SEATTLE (AP) - Washington state's insurance commissioner said Thursday President Barack Obama's proposal to extend old health insurance policies isn't a good deal for Washington citizens.
Commissioner Mike Kreidler said he won't allow insurance companies to extend their old policies that didn't meet the requirements of federal health care reform. An estimated 290,000 Washington residents have received notices that their old insurance policies will be canceled.
Kreidler, a Democrat, says all of them can get better coverage on the new health care exchange. He says at least half of them will qualify for a subsidy to help them pay the premium.
"I understand that many people are upset by the notices they have recently received from their health plans and they may not need the new benefits today. But I have serious concerns about how President Obama's proposal would be implemented and more significantly, its potential impact on the overall stability of our health insurance market," Kreidler said in a statement.
The president announced earlier in the day he would allow insurance companies to keep selling their old plans to people whose policies were going to be cancelled. But that decision requires state approval.
"I do not believe his proposal is a good deal for the state of Washington," Kreidler said.
He is encouraging Washington citizens who have received a cancellation notice to check out the plans on the Washington Healthplanfinder, and not just take an alternative plan their insurance company offers.

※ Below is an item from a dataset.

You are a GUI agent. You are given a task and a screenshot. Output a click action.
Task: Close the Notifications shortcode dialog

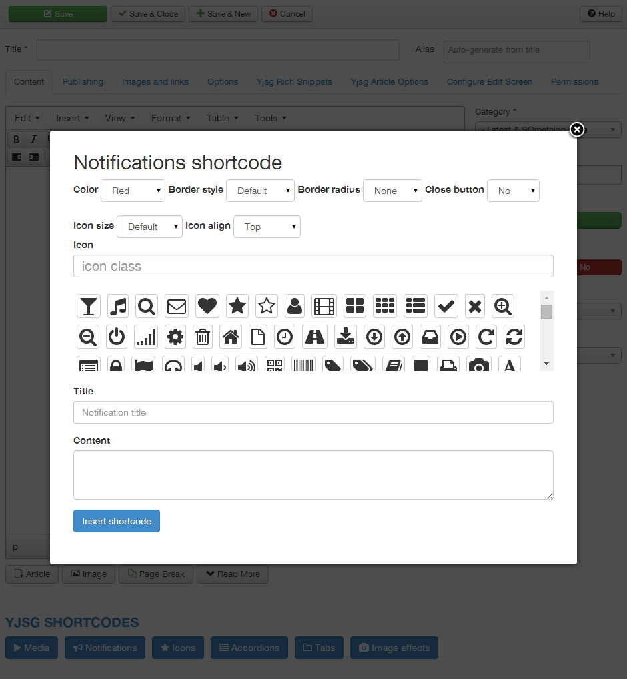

Kreidler called the president's plan disruptive for the new system, because it could undermine the whole idea of the insurance marketplace, where people prepare for potential health problems in the future by joining an insurance pool, just like they do with car and homeowners insurance.
If people continue to buy inadequate insurance with the idea of getting into the more comprehensive pool when they have a problem, the whole system could fail, he said.
Health care reform has improved insurance coverage by requiring insurers to cover prescription drugs, maternity care and set reasonable limits on out-of-pocket costs, said Kreidler, who called the improvements significant and good for consumers.
The insurance commissioner added, however, that he understood why the president had to do something, because other proposals floating around Congress right now would have been even more disruptive. Since Washington has a system that is working well, he doesn't think this new plan will help anyone.
"If every state was working like the state of Washington, I don't think the president would have made the announcement he made today," Kreidler said.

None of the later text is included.